Page excerpt:
┏━━

In 2014, South Portland passed a ban on exports of tar sands oil from the waterfront and effectively barred the reversal of the South Portland-to-Montreal oil pipeline. Now, with President Trump just having approved the construction of the Keystone XL pipeline, groups are joining together to have the South Portland export ban lifted, and other pipeline companies have begun wanting to be able to export tar sands oil themselves.

This cannot happen. Tar sands are dirty, costly to produce and toxic to refine.

Before 2014, tar sands were hardly considered a way to extract oil because of the costly and environmentally unfriendly process needed. However, with the depletion of oil, it has become a valuable product.

Dr. James Hansen said at the 2014 Senate hearing on Keystone XL: “We are screwing our children and grandchildren and all the young people in future generations if we think we can use (those) unconventional fossil fuels.” I am inclined to agree. Tar sands are dangerous, polluting and can do more harm than good.

South Portland currently bans the loading of crude oil onto ships. Many companies want to remove this ban because it hinders them from buying and selling tar sands oil from Canada. Companies that aren’t affected are feeling threatened by the existence of the ban and believe that it will prompt other legislation against their own pipelines and boats.

Portland Pipe Line Corp. has sued the city to try to remove this ban and allow tar sands to be transported from Montreal to Maine, where it would be exported to refineries.

If this lawsuit goes to trial and the outcome is in favor of Portland Pipe Line, it would condemn our future generations and destroy the natural beauty of South Portland.

┗━━

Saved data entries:

┏━━

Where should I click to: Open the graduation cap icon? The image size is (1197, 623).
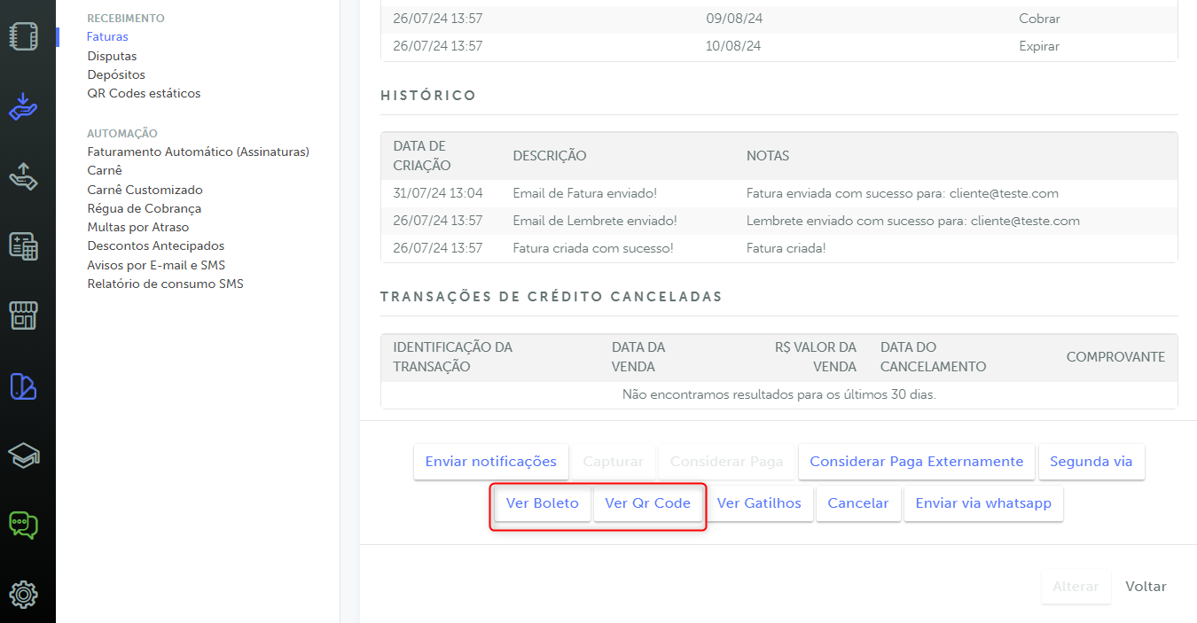click(x=24, y=456)
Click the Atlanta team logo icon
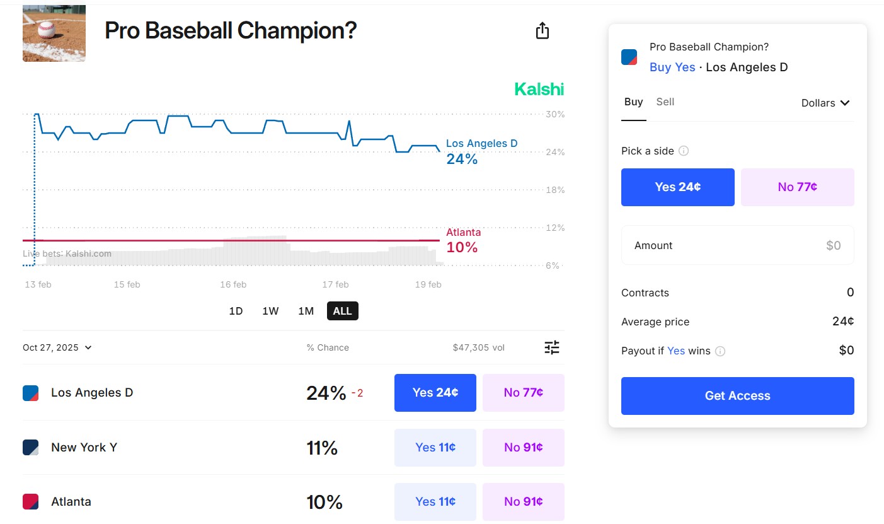This screenshot has width=884, height=524. (30, 502)
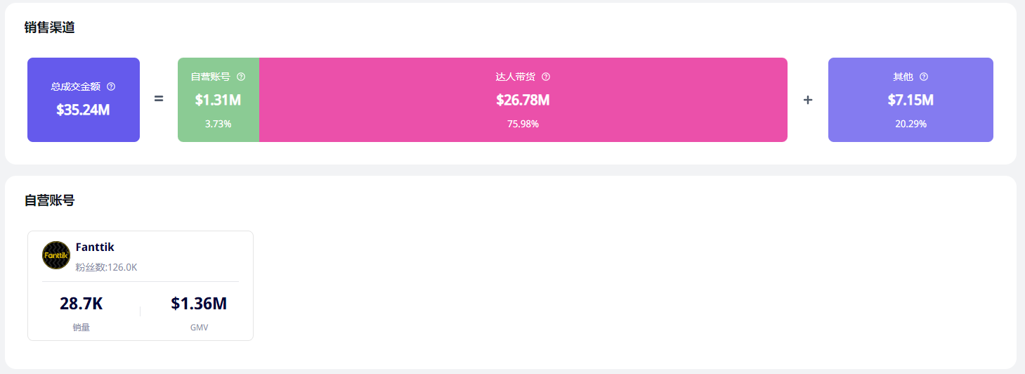Click the Fanttik round logo avatar
The image size is (1025, 374).
tap(56, 255)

┗━━

Problem description: According to the piece on South Portland's tar sands export ban, which company sued the city to try to remove the ban?

Solution for this problem: Portland Pipe Line Corp.